Extrait de: Le Soldat Chamane de Robin HOBB
Le passage suivant n'est ni caractéristique du style de Robin HOBB, ni représentatif de l'intrigue développée.
Par contre, il a fait vibrer ma sensibilité écologique: je m'y suis vue! J'aurais pu crier à l'injustice...
Volume 1: La Déchirure
Chapitre 7: Voyage
Quand je sortis, un spectacle inconcevable s'offrit à moi. Un brouillard de fumée réduisait l'éclat du jour; sur bâbord, toute vie avait disparu du bas d'une colline; on avait coupé tous les arbres de taille exploitable, les souches ressortaient, claires et déchiquetées, sur la terre lacérée, tandis que les baliveaux et les buissons restants gisaient écrasés, enfoncés dans la boue par les géants abattus et traînés jusqu'au fleuve. De la fumée montait de tas de branche au cœur desquels le feu brillait d'un rouge terne. Le tableau qu'offrait le versant m'évoqua le cadavre d'un animal envahi d'asticots. Les hommes grouillaient partout; certains tranchaient les branches des colosses déchus, des charretiers conduisaient les chevaux de trait attelés qui tiraient les troncs dénudés jusqu'à la berge; leurs passages répétés avaient creusé dans le flanc du coteau une profonde ornière que les dernières pluies avaient transformée en ruisseau, et l'eau qui en coulait se mêlait à celle du fleuve où ses volutes marron évoquaient du sang en train de coaguler.

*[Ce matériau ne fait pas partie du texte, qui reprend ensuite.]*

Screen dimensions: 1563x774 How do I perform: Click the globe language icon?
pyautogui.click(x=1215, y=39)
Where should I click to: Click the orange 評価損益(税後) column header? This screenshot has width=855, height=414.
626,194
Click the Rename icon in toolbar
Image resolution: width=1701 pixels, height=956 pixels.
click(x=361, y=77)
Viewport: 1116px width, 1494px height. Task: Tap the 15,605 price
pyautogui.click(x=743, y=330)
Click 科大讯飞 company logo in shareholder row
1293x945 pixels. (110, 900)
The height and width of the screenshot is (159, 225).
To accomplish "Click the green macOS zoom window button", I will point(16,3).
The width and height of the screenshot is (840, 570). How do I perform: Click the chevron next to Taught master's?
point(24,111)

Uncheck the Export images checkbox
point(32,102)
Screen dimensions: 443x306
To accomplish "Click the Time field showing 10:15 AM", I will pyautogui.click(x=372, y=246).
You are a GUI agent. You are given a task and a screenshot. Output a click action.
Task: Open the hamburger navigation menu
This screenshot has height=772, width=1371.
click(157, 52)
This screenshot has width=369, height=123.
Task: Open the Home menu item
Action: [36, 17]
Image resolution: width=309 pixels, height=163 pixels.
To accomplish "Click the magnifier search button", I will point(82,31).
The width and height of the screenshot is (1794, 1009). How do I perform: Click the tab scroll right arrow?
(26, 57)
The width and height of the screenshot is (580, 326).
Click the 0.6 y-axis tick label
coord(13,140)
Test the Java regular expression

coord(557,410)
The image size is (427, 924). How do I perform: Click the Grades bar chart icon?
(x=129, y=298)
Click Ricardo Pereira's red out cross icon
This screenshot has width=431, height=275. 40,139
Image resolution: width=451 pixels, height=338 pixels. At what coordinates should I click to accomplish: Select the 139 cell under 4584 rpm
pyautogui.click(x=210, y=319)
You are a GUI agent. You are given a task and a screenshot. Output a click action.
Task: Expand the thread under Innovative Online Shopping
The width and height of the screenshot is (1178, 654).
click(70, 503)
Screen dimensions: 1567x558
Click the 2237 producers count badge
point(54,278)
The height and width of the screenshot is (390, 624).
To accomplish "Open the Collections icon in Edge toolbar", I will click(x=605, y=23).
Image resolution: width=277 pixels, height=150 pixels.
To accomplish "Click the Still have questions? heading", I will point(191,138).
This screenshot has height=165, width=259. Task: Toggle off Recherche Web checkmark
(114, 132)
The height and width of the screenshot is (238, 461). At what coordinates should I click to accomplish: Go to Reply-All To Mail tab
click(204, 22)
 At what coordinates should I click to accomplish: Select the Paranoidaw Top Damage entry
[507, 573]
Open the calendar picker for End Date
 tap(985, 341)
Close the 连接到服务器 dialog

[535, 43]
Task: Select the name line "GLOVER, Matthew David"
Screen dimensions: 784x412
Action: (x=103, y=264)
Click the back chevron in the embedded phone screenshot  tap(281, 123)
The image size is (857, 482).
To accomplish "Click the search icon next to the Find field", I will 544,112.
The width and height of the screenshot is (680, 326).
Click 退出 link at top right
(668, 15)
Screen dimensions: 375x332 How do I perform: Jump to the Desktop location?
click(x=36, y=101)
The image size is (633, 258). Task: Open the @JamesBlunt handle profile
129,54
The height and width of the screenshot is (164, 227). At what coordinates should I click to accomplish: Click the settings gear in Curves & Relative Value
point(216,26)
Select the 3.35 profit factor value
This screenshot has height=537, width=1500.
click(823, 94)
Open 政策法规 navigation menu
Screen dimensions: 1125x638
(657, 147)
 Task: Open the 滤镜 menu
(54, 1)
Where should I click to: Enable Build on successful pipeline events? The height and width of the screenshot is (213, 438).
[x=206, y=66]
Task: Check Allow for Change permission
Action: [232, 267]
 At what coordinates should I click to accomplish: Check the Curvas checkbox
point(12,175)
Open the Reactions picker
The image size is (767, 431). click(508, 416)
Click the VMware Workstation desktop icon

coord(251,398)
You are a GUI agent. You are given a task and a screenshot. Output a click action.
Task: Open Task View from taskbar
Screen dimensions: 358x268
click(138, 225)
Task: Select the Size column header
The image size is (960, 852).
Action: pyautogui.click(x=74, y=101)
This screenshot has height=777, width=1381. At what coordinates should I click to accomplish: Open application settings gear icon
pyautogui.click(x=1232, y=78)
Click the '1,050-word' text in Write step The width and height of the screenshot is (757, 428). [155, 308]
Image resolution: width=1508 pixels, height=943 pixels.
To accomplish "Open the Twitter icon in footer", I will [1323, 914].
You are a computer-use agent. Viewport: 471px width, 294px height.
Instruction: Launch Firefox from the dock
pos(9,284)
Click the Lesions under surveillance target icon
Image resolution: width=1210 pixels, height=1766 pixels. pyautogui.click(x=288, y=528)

Des grumes ébranchées semblables à des ossements rongés gisaient empilées au bord de l'eau ou flottaient sur les hauts fonds; des hommes courraient de-ci, de-là sur les troncs flottants, armés de barres à mine, de chaînes et de cordes, et les arrimaient entre eux comme des radeaux grossiers. C'était un carnage, la profanation du corps d'un Dieu.